TEXTO PARA LEITURA
=====
União Civil entre Pessoas do Mesmo Sexo e suas Consequências Jurídicas

As relações homossexuais, que merecem ser chamadas de uniões homoafetivas, termo criado pela Desemb. Maria Berenice Dias, sempre foram relegadas à marginalidade, pois constituem tema cercado de preconceitos e tabus, sendo alvo de omissão legal, impedindo muitas vezes que lhes seja concedida tutela jurídica, gerando profundas injustiças para tantas pessoas que, estando inseridas no contexto social, têm direito à felicidade.

A garantia da justiça é o dever maior do Estado, que tem o compromisso de assegurar o respeito à dignidade da pessoa humana, dogma que se assenta nos princípios da liberdade e da igualdade.

Ninguém pode ser discriminado em razão de sua identidade sexual, que se insere entre os direitos humanos fundamentais, fazendo jus à proteção jurídica do estado, sob pena de ser ferida a própria constituição, que consagra como princípios maiores a igualdade, a liberdade e o respeito à dignidade humana.

A lei não consegue, porém, acompanhar o desenvolvimento social cada vez mais acentuado, sendo as relações afetivas as mais sensíveis à evolução dos valores e conceitos. Dada a aceleração com que se transforma a sociedade, eles escapam ao direito positivado, não tendo o legislador condições de prever tudo o que é digno de regramento.

Indispensável que se reconheça que a sexualidade integra a própria condição humana. Ninguém pode realizar-se como ser humano se não tiver assegurado o respeito ao exercício da sexualidade, conceito que compreende a liberdade sexual, albergando a liberdade da livre orientação sexual.

Ao serem visualizados os direitos de forma desdobrada em gerações, é de se reconhecer que a sexualidade é um direito do primeiro grupo, do mesmo modo que a liberdade e a igualdade, pois compreende o direito à liberdade sexual, aliado ao direito de tratamento igualitário, independente da tendência sexual. Trata-se, assim, de uma liberdade individual, um direito do indivíduo, sendo, como todos os direitos de primeira geração, inalienável e imprescritível. É um direito natural, que acompanha o ser humano desde o seu nascimento, pois decorre de sua própria natureza.
=====
TAREFA A RESOLVER
Dê seguimento ao texto sobre a união civil entre pessoas do mesmo sexo, escrevendo a parte que viria logo depois do último parágrafo apresentado.

SEÇÃO DE DADOS
=====
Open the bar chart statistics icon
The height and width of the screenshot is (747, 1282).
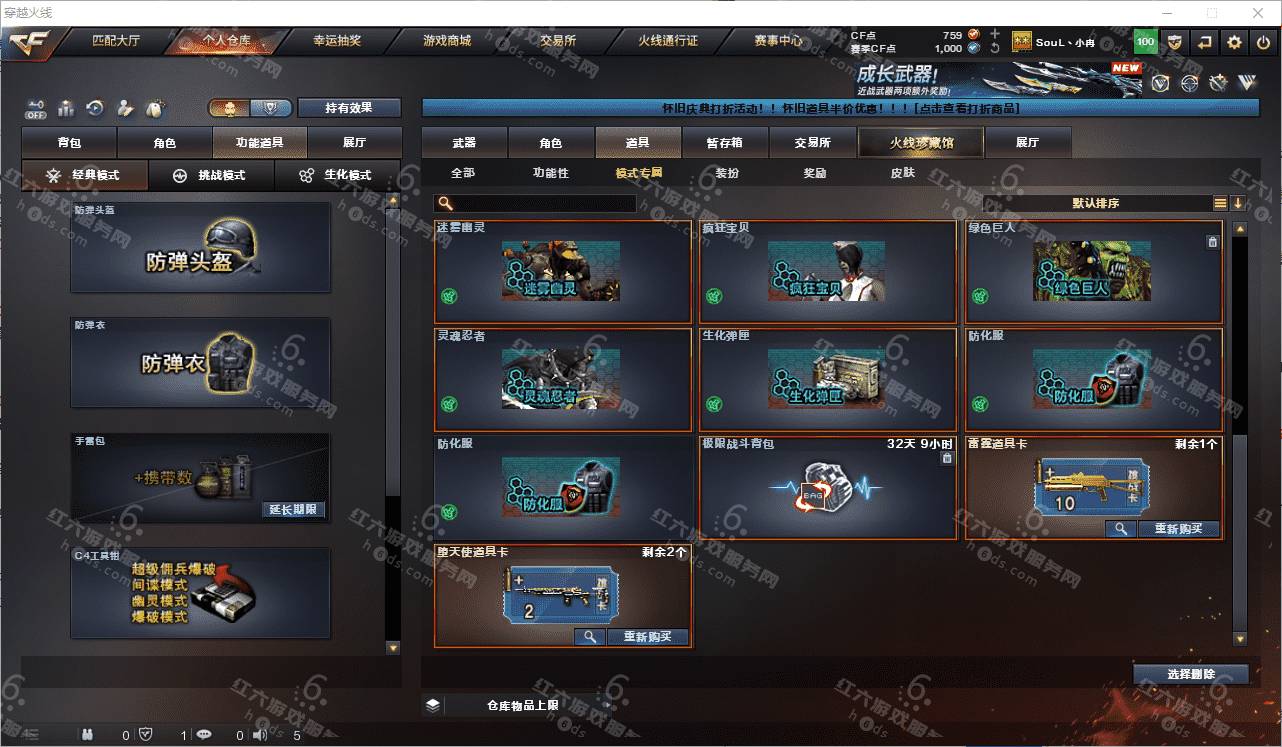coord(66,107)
=====
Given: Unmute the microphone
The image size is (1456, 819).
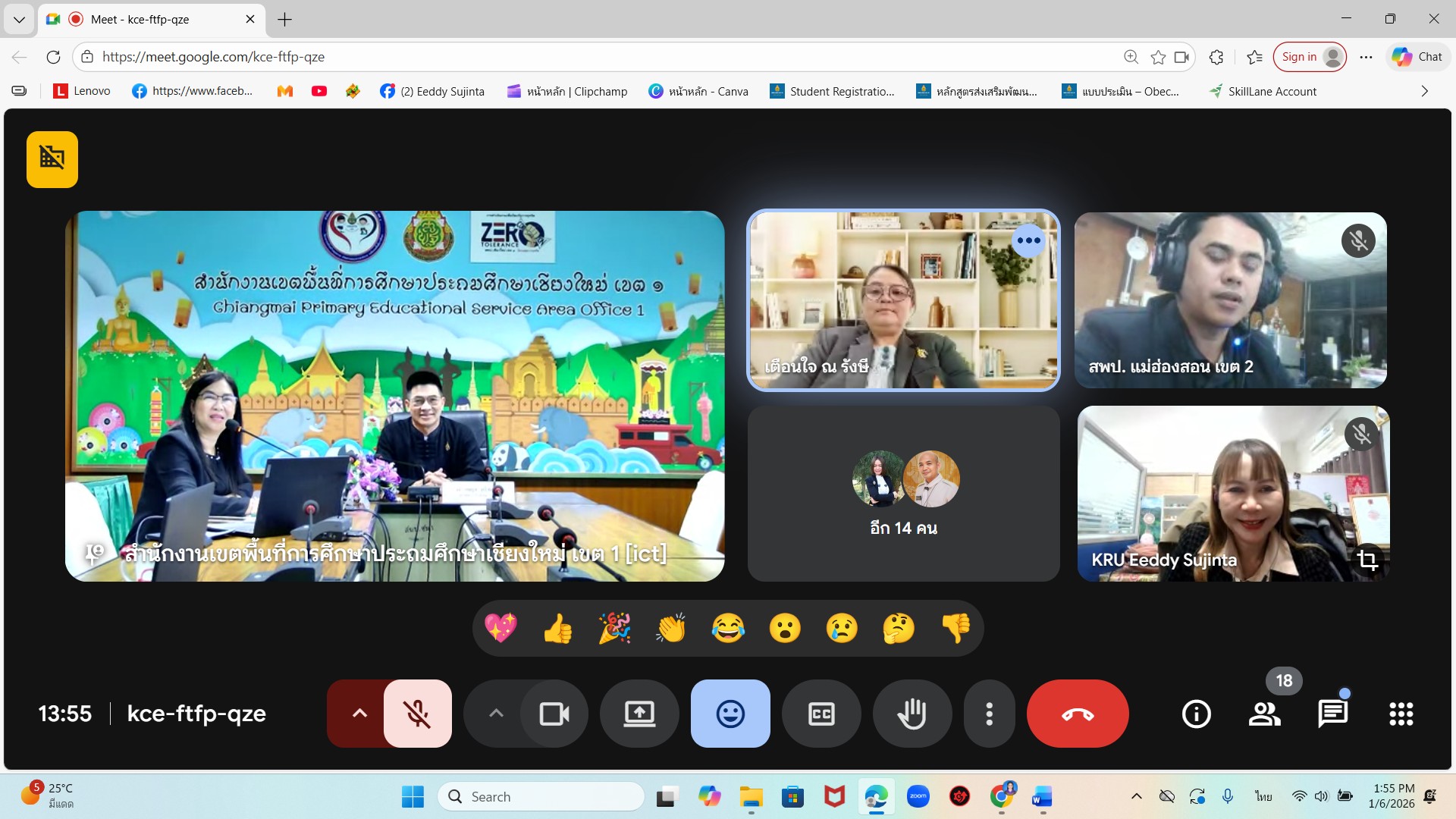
=====
RESULTADO
Também não se pode deixar de considerar a livre orientação sexual como um direito de segunda geração, por dar origem a uma categoria social que deve ser protegida, sendo considerada hipossuficiente. A hipossuficiência não deve ser identificada somente sob o viés econômico, é pressuposto e causa de um especial tratamento dispensado pelo direito. Assim sendo, a hipossuficiência é social, e, por reflexo, é jurídica. Trata-se de deficiência de normação jurídica, deixando à margem ou à mingua do direito uma certa categoria social, tão somente por algum preconceito ou discriminação, cujo critério nem sempre é econômico.

Não se pode, portanto, deixar de incluir como hipossuficientes os homossexuais, pois, mesmo quando fruam de uma condição econômica suficiente, são socialmente, e por reflexo preconceituoso, juridicamente hipossuficientes.

Igualmente, o direito à sexualidade avança para ser inserido como um direito de terceira geração, esta compreende os direitos decorrentes da natureza humana, mas não tomados individualmente, porém genericamente, solidariamente, a fim de realizar toda a humanidade, integralmente, abrangendo todos os aspectos necessários à preservação da dignidade humana. Entre eles não se pode deixar de incluir e enxergar a presença do direito de todo ser humano exigir o respeito ao livre exercício da sexualidade. É um direito de todos e de cada um, que deve ser garantido a cada indivíduo por todos os indivíduos, solidariamente. É um direito de solidariedade, sem cuja implementação a condição humana não se realiza, não se integraliza.

A sexualidade é, assim, um elemento integrante da própria natureza humana, genérica ou individualmente considerada. Sem liberdade sexual, sem o direito ao livre exercício da sexualidade, sem opção sexual livre, o individuo humano e o próprio gênero humano, não se realiza, do mesmo modo quando lhe falta qualquer outra das chamadas liberdades ou direitos fundamentais.

Por isso, é totalmente descabido continuar pensando a sexualidade com preconceitos, isto é, pré-conceitos, ou seja, com conceitos fixados pelo conservadorismo do passado e engessados para o presente e o futuro. As relações sociais são dinâmicas. Não compactuam com preconceitos que ainda se encontram encharcados da ideologia machista e discriminatória, própria de um tempo já totalmente ultrapassado pela historia da sociedade humana. Necessário é pensar com conceitos jurídicos atuais, que estejam à altura de nosso tempo. Para isso, é imprescindível pensar novos conceitos.

Daí o papel fundamental da doutrina e da jurisprudência. Ambas necessitam desempenhar sua função de agente transformador dos estagnados conceitos de sociedade. Veja-se o que ocorreu com o concubinato, antigo e discriminado modo de viver substituído pelo conceito moderno de união estável. A alteração do conceito das chamadas relações concubinárias foi provocada pelos operadores do direito. Estes, ao extraírem conseqüências jurídicas de ditos relacionamentos, fizeram com que eles chegassem à sede constitucional, ao texto da própria Constituição, sendo reconhecidos como entidade familiar pelo artigo 226, §3º da CF.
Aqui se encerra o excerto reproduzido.